» **Excerpt to read**
= = = = = = =
Literature DB >> 35310322

Palmoplantar keratoderma: An unusual manifestation of hypohydrotic ectodermic dysplasia.

Wissal Abdelli1, Asmahen Souissi1, Fatima Alaoui1, Wiem Sassi1, Ines Chelly2, Slim Haouat2, Mourad Mokni1.   

Abstract

Rapp-Hodgkin syndrome (RHS) is a rare condition that is characterized by ectodermal dysplasia and palatal abnormalities. Palmoplantar keratoderma (PPK) is an unusual manifestation of hidrotic ED. Ulcerations on the palms are also not common in RHS. We describe a 15-year-old boy who has RHS associated with PPK.
© 2022 The Authors. Clinical Case Reports published by John Wiley & Sons Ltd.

Entities:  

Keywords:  Rapp–Hodgkin; ectodermal dysplasia; hypohidrotic; keratoderma

Year:  2022        PMID: 35310322      PMCID: PMC8918462          DOI: 10.1002/ccr3.5577

Source DB:  PubMed          Journal:  Clin Case Rep        ISSN: 2050-0904


INTRODUCTION

Ectodermal dysplasias (ED) are a heterogeneous group of disorders resulting from abnormalities of structures derived from embryonic ectoderm. Hidrotic ED is primarily characterized by partial absence of certain sweat glands causing diminished sweating. Rapp–Hodgkin syndrome (RHS) is a rare condition that is characterized by ectodermal dysplasia and palatal abnormalities. It was first described over 30 years ago in an affected mother, son, and daughter with a combination of ED, cleft lip, and cleft palate. Other features include narrow nose, thin coarse hairs, hypodontia with hypoplastic enamel and malformed teeth, hyponychia, anonychia, narrow or dystrophic nails, lacrimal duct abnormalities, and ear and ear canal abnormalities. Here, we describe a 15‐year‐old boy who has RHS with two‐year history of palmoplantar keratoderma.
= = = = = = =
» **Data supplied**
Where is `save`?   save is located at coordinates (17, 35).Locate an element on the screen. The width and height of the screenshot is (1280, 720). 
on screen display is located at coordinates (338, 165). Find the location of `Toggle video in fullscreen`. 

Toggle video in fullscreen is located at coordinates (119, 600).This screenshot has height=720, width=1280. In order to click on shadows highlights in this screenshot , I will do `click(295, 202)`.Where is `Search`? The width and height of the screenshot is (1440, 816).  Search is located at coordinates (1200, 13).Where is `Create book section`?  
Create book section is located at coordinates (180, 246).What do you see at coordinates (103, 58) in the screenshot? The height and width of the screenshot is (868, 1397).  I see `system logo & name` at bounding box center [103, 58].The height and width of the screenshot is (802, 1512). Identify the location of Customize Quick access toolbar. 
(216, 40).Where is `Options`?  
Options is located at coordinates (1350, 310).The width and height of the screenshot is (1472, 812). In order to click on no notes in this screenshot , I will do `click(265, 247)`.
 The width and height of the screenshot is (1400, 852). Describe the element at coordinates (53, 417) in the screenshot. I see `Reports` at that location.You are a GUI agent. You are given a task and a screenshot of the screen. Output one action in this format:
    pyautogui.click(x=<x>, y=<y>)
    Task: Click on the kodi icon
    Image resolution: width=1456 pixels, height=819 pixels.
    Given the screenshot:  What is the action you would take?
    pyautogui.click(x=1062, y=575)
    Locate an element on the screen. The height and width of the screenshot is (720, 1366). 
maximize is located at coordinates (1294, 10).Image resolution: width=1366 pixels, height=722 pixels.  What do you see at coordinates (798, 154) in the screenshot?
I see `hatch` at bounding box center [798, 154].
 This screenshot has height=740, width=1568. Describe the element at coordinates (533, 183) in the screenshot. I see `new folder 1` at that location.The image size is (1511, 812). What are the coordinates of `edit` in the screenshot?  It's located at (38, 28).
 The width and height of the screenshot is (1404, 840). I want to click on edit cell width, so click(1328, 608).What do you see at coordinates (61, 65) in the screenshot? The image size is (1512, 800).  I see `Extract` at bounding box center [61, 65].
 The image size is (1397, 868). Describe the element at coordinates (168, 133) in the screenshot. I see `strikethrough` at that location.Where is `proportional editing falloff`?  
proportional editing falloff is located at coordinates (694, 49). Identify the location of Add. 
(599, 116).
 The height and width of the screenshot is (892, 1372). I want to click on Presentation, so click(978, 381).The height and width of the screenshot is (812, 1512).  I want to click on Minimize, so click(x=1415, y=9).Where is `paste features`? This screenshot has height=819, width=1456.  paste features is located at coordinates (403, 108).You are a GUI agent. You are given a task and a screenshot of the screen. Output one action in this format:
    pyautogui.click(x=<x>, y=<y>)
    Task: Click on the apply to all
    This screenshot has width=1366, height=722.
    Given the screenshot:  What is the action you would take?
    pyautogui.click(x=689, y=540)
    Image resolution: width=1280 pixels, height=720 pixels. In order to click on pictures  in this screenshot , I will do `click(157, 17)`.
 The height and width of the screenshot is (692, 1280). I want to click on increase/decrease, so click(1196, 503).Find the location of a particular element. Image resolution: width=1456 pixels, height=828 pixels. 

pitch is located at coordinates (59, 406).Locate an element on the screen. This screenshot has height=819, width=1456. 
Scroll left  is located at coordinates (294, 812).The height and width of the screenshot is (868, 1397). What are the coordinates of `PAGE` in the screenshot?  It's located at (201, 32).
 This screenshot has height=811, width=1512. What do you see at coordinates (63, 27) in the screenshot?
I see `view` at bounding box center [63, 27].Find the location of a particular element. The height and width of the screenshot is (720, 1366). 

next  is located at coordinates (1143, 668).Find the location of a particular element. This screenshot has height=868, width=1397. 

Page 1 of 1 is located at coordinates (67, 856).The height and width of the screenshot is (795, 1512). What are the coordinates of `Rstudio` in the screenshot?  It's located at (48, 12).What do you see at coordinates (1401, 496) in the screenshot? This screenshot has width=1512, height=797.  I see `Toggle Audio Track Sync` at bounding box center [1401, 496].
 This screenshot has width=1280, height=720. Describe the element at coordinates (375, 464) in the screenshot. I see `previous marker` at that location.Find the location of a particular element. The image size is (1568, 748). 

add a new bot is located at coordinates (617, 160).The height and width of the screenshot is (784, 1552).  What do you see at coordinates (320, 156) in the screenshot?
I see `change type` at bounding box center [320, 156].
= = = = = = =
» **Questions on the material**
[1] Give every keyword listed for the case report on palmoplantar keratoderma in Rapp–Hodgkin syndrome.
[2] Pick up the case report on palmoplantar keratoderma in Rapp–Hodgkin syndrome from the point where its introduction ends.

» **Outputs by task**
[1] Rapp–Hodgkin; ectodermal dysplasia; hypohidrotic; keratoderma

[2]
CASE REPORT

A 15‐year‐old boy was born to unaffected, second‐degree consanguineous parents. He was referred to our outpatient department for palmoplantar keratoderma evolving over two years. During the childhood, his hair was light colored and coarse. He began to lose it since his teenage years. He also complains of heat intolerance and a reduced ability to sweat. The patient had dental prosthesis due to caries and dental malformation. A cleft palate was repaired in childhood. A dacryocystorhinostomy and a nephrectomy were practiced too. There was no history of similar cases in the family. On physical examination, the patient measured 161 cm in height. We noticed diffuse bilateral palmoplantar keratoderma with palmoplantar pits. Bilateral ulcerations covered by thick and honey‐colored crusts with underlying erythema were observed on the palms and mainly on the carpus (Figure 1). At that time, we thought he had warts, verrucous lichen planus, or even tuberculosis verrucosa. A skin biopsy of the keratoderma was performed. The epidermis showed hyperkeratosis, acanthosis, and papillomatosis. The underlying dermis was fibrous and occupied by a diffuse lymphocytic infiltrate.
FIGURE 1

Palmar keratoderma: pits and ulcerations covered by thick and honey‐colored crusts

Palmar keratoderma: pits and ulcerations covered by thick and honey‐colored crusts The verrucous lesions were treated by keratolytics with a good evolution. However, they reappeared 4 months later. He also demonstrated a striking facial morphology consisting of a frontal bossing, a short philtrum, a thin upper lip, mildly dysmorphic auricles and prognathism (Figure 2). Skin was dry with discrete scaling. An occasional light‐colored, wiry hair was found on an otherwise alopecic scalp. His eyebrows and eyelashes were scarce.
FIGURE 2

Facial features of Rapp–Hodgkin Syndrome: frontal bossing, short philtrum, thin upper lip, mildly dysmorphic auricles and prognathism

Facial features of Rapp–Hodgkin Syndrome: frontal bossing, short philtrum, thin upper lip, mildly dysmorphic auricles and prognathism All his nails were dysplastic. They were narrow and small with pterygium and longitudinal ridging (Figure 3).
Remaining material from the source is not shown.